▶ What this task involves:
Reproduce everything from the line containing "The height and width of the screenshot is (783, 1465)." down to the end of the material, swapping "breadcrumb link" for "breadcrumb entry" and changing nothing else. Leave the pictures out.

▶ Records for this task:
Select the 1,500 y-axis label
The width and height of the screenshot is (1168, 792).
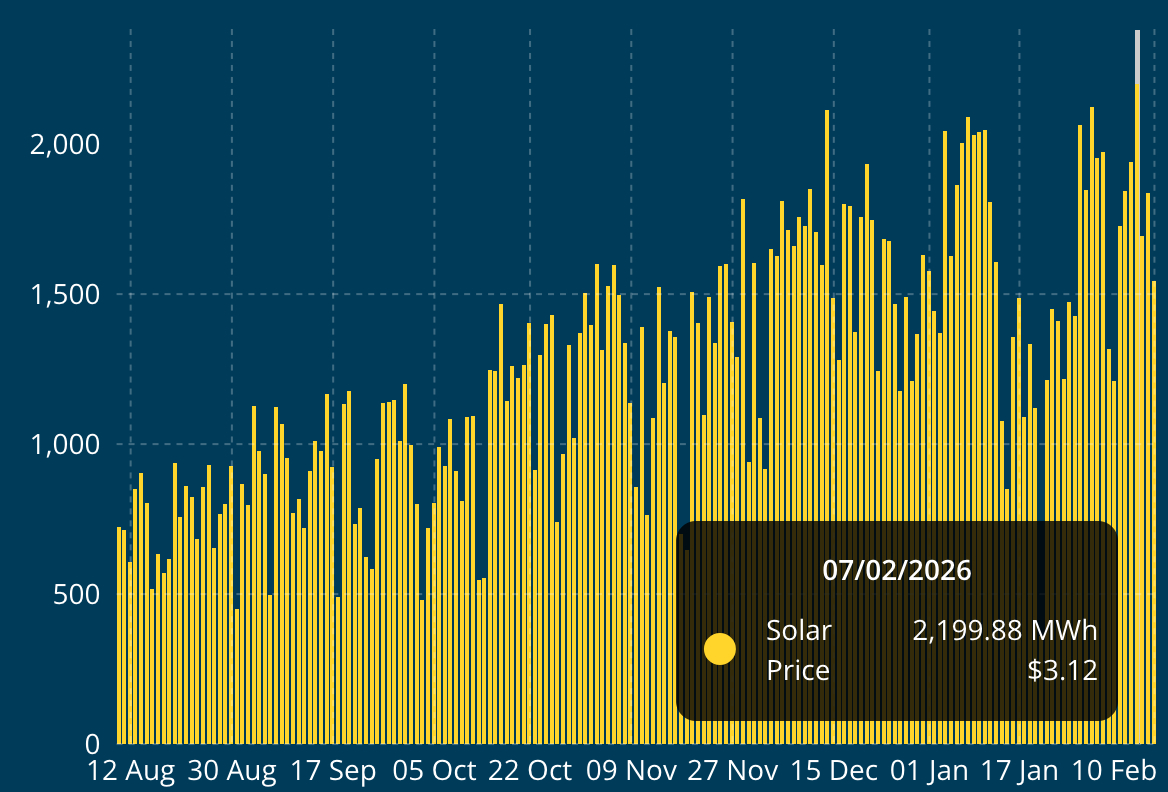click(65, 295)
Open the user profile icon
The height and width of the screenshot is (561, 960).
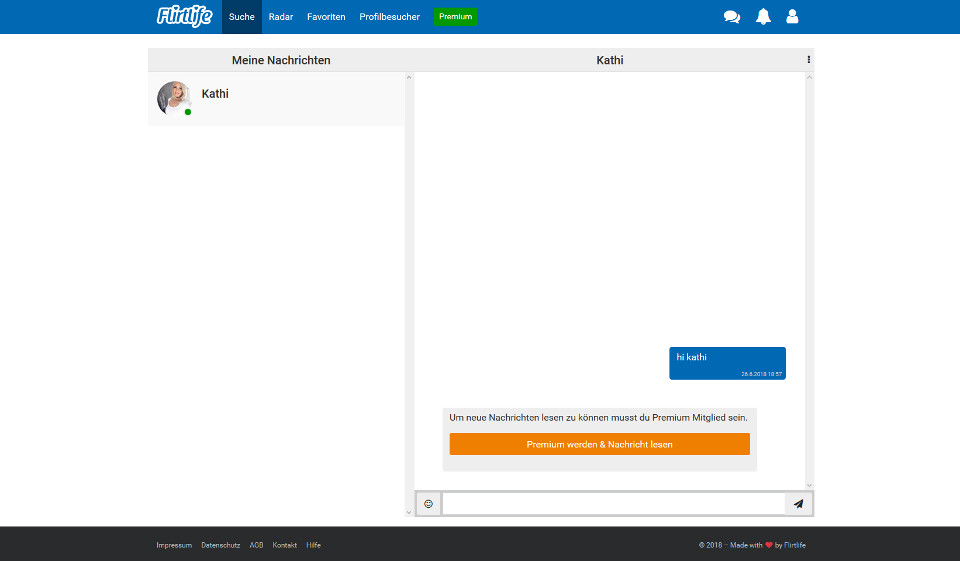tap(792, 17)
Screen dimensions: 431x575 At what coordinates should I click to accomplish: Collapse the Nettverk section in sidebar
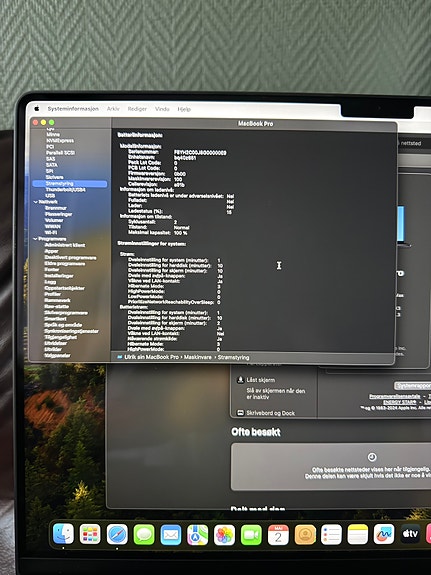36,202
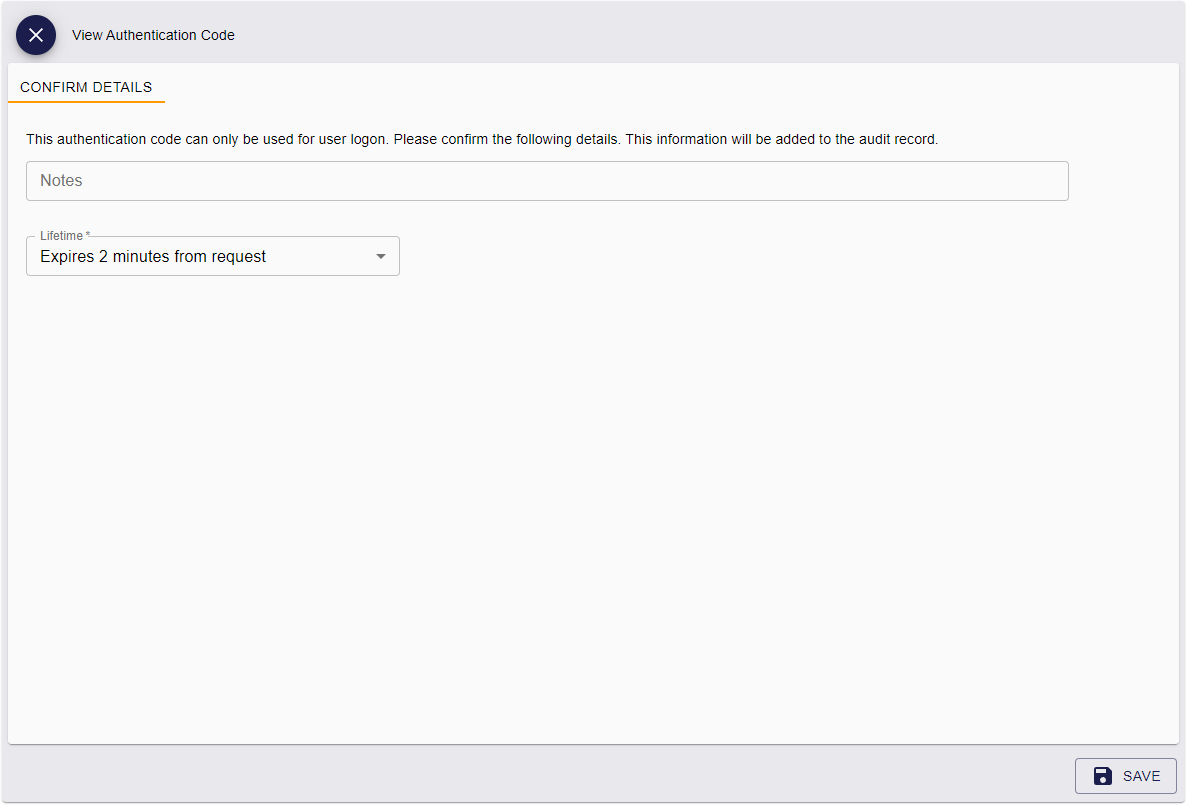Click the header bar right of the title

(x=700, y=35)
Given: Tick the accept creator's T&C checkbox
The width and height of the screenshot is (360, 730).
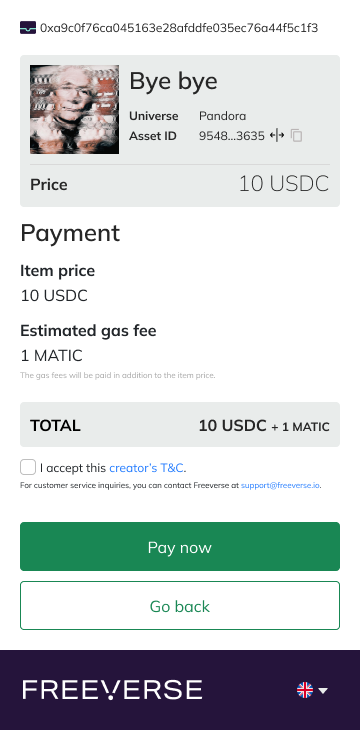Looking at the screenshot, I should click(x=28, y=467).
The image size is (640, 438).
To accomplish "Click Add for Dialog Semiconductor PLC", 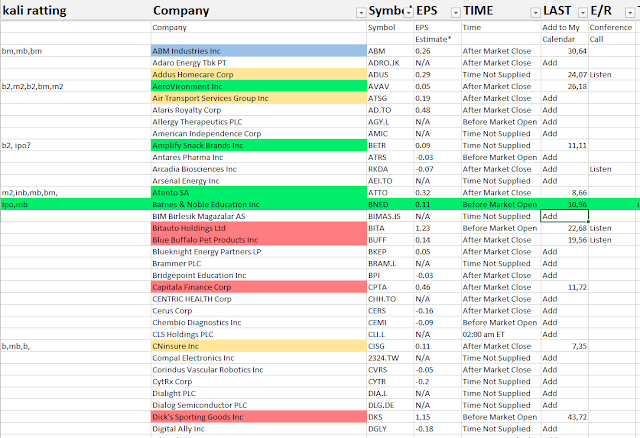I will click(549, 405).
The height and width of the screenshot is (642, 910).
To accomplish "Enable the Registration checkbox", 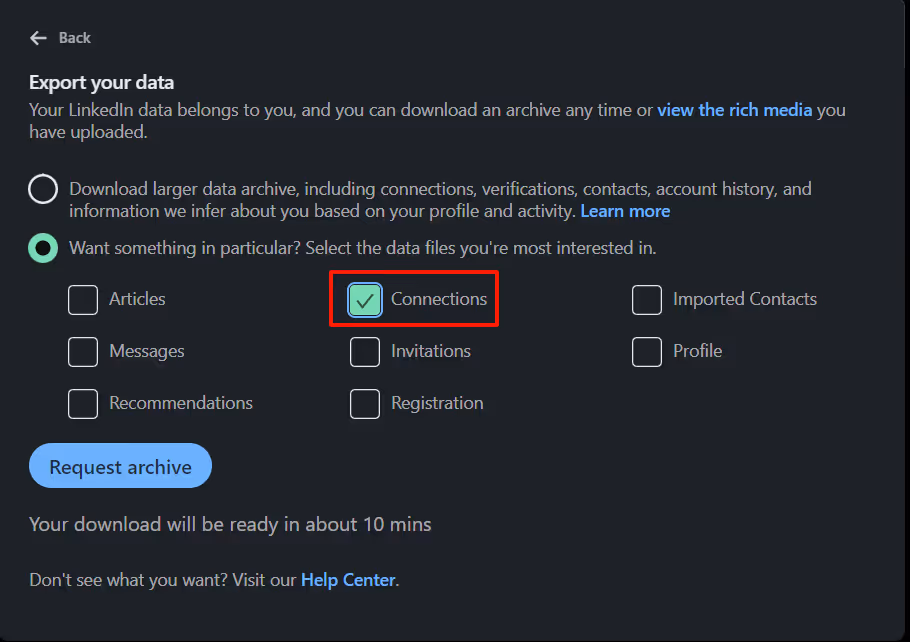I will coord(365,403).
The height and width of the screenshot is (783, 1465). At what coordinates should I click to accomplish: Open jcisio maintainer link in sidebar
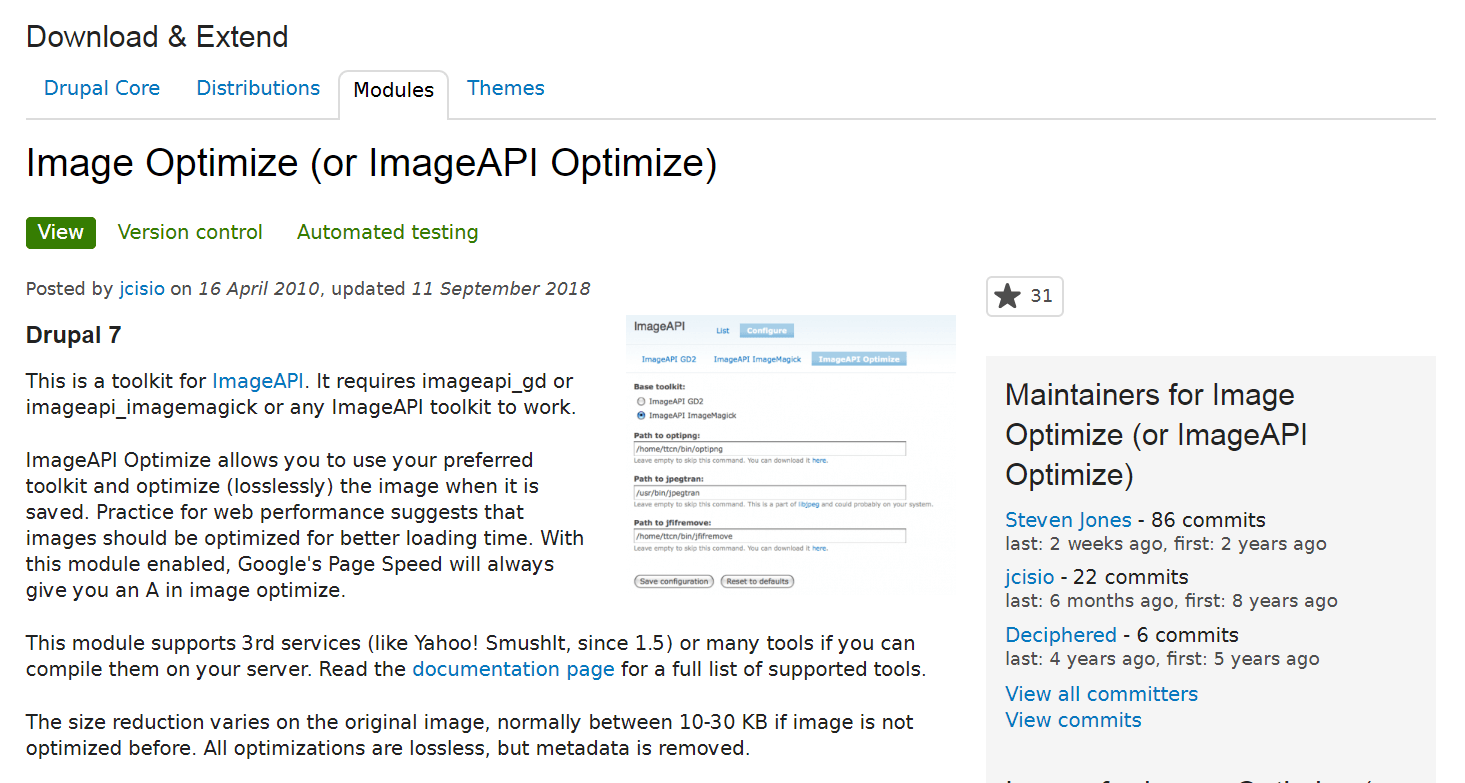coord(1029,577)
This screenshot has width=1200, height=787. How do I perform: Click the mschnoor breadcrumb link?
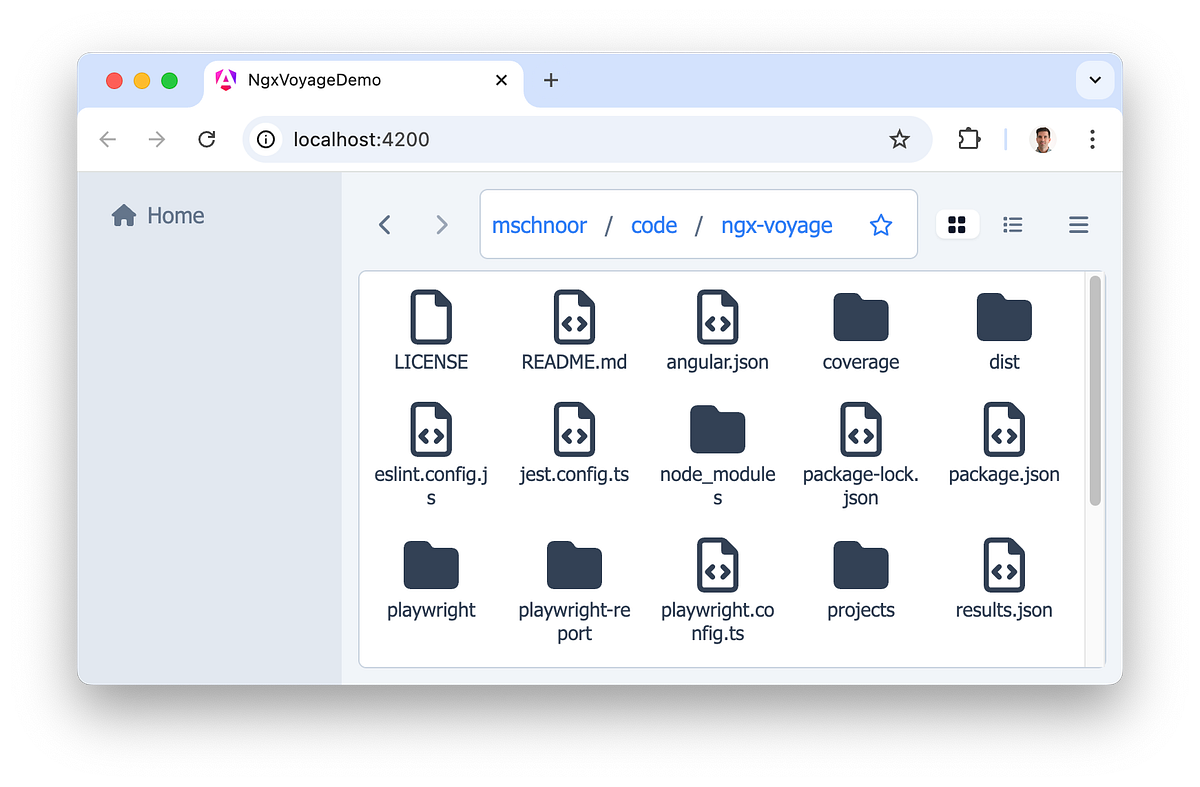coord(540,225)
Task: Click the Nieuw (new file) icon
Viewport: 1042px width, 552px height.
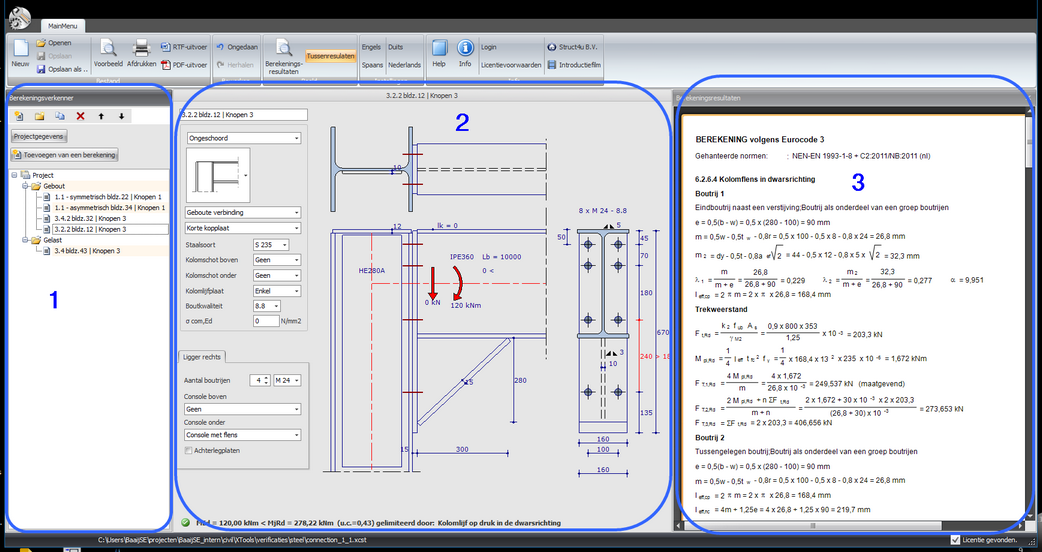Action: click(20, 49)
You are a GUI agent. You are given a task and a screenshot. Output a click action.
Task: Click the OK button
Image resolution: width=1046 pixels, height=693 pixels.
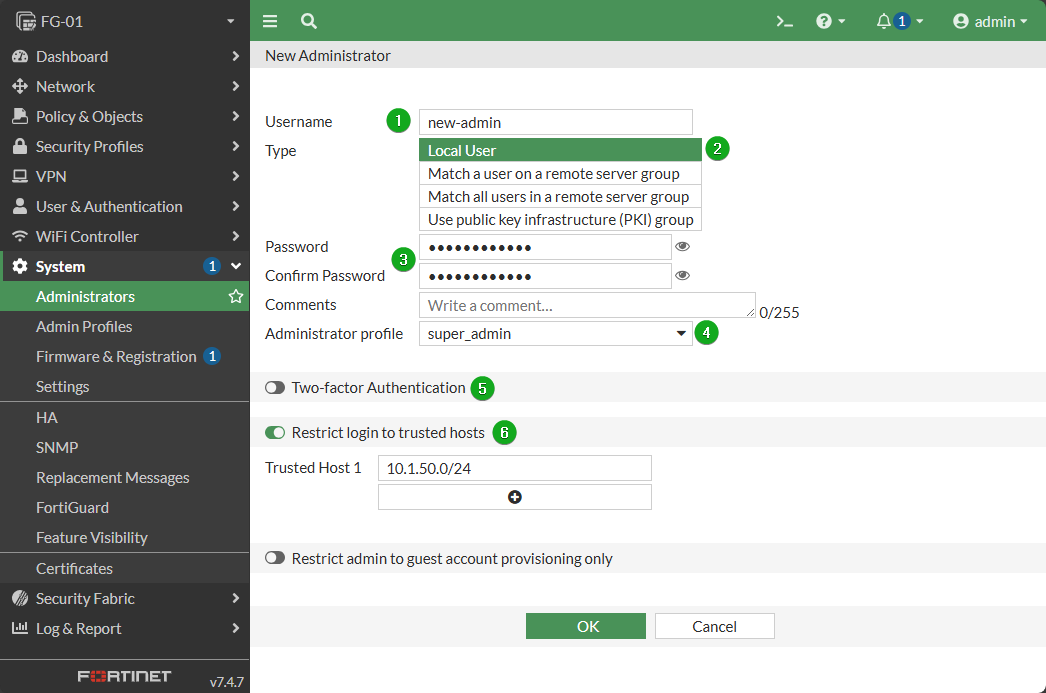(586, 626)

▶ Task answer:
The height and width of the screenshot is (783, 1465). At what coordinates should I click to accomplish: Open jcisio maintainer link in sidebar
coord(1029,577)
This screenshot has width=1200, height=787. How do I perform: Click the mschnoor breadcrumb entry?
coord(540,225)
Task: Click the Nieuw (new file) icon
Viewport: 1042px width, 552px height.
Action: click(20, 49)
You are a GUI agent. You are given a task and a screenshot. Output a click action.
Task: Click the OK button
Image resolution: width=1046 pixels, height=693 pixels.
(586, 626)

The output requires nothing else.